The SECP statement said: “It is hereby further directed that for a period of 90 days commencing December 11, 2008, the stock exchanges and their respective Boards of Directors shall not take any action which will interfere with the normal functioning of the stock exchanges and trading of securities, but not restricted to the closure of the market or placing any restriction on the trade prices of securities, without consultation with and prior written approval from the commission.

“Over the past three months, stock exchanges had imposed floor price levels. Despite best efforts, the market support fund, and other instruments like ‘put option’ could not be brought into operations so as to provide a soft landing. The matter has been considered thoroughly by the commission and it finds no reason that the floor level as imposed be continued.

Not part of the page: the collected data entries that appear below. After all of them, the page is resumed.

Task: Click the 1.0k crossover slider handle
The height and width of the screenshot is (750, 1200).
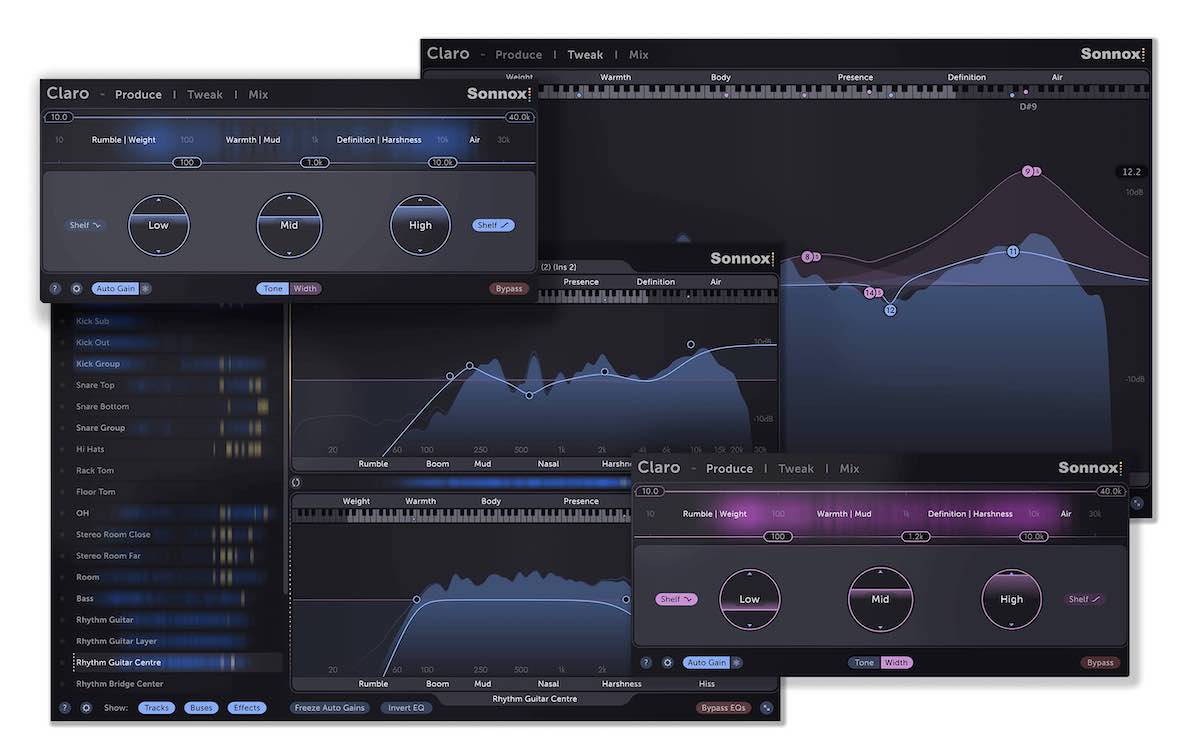Action: (315, 162)
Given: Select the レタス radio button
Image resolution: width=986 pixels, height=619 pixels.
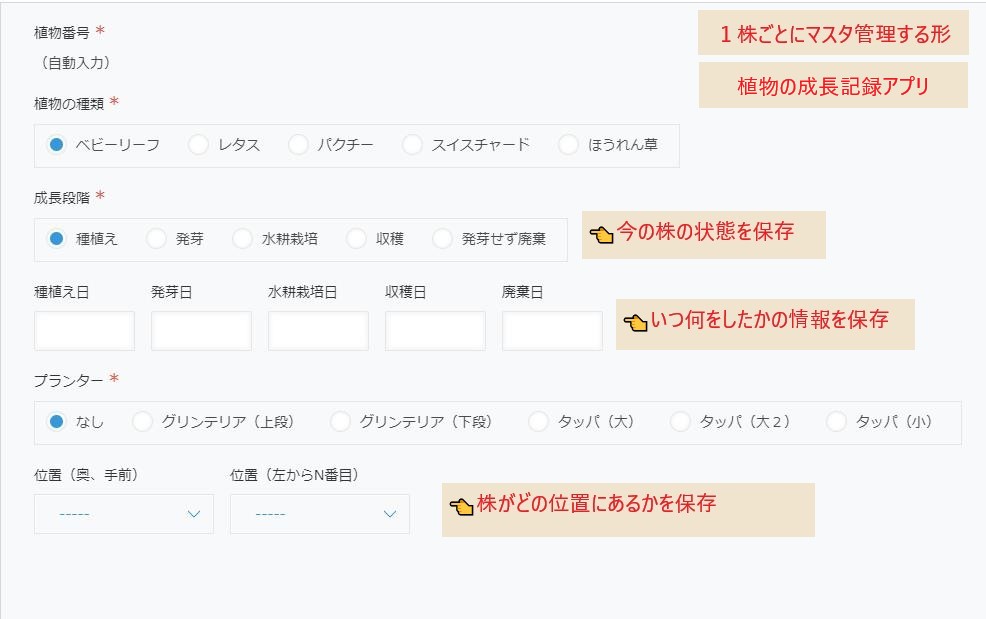Looking at the screenshot, I should tap(199, 145).
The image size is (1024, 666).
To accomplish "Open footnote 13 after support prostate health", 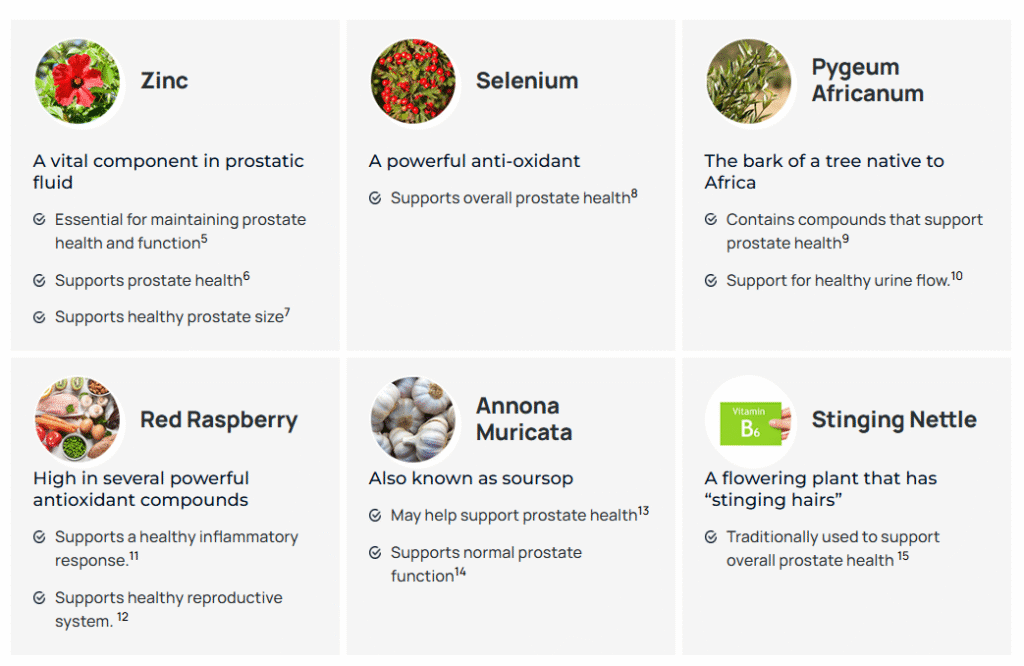I will [643, 511].
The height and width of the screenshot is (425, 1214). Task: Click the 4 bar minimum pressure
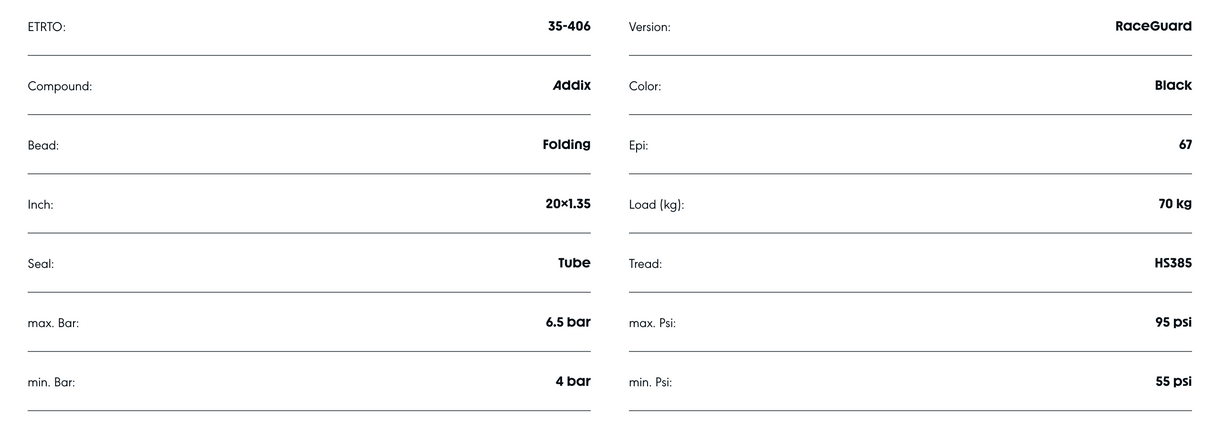[573, 381]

The commission has decided to restore the normal functioning of the stock exchanges.”

MSCI:

When asked to comment as to who is responsible for the MSCI Barra decision of removing Pakistan from its emerging index, a KSE director said it was the government that is to be blamed for it as the government kept market officials totally in dark and repeatedly said it would bail out the cash-starved market.

He recalled the visits of then minister of finance Syed Naveed Qamar and Adviser to the Prime Minister on Finance Shaukat Tarin to the KSE in the near past and maintained that both the financial managers had assured of the government’s full support and had announced two separate funds (each of Rs20 billion) to bail out the market. “It is for this reason that the government should be held fully responsible for the MSCI Barra decision,” he said. Asked whether the KSE would comply with the SECP directives on floor removal, he replied that the KSE Board would look into the matter at its scheduled meeting on coming Saturday.

Saad bin Ahmed, CEO, Capital One Equity, however, said brokers should be held responsible for the MSCI decision and then the SECP partially too. He added that representatives of markets, the SECP and the government, all three parties, should in fact be held responsible for the MSCI decision.

According to another analyst, 90-95 per cent of the foreign portfolio investors consult MSCI before making investment or withdrawing investments from Pakistan.

However, Pakistan has not yet missed the boat, as MSCI Bara in its same statement has said that it would, in due course, reassess the situation and consult with international institutional investors on the inclusion of the MSCI Pakistan Index in the appropriate MSCI international equity indices, including the MSCI Frontier Markets Index, if and when the investability conditions return to more normal levels.

MSCI Barra will, however, maintain the MSCI Pakistan Index as a stand-alone index after its removal from the MSCI Emerging Markets Index.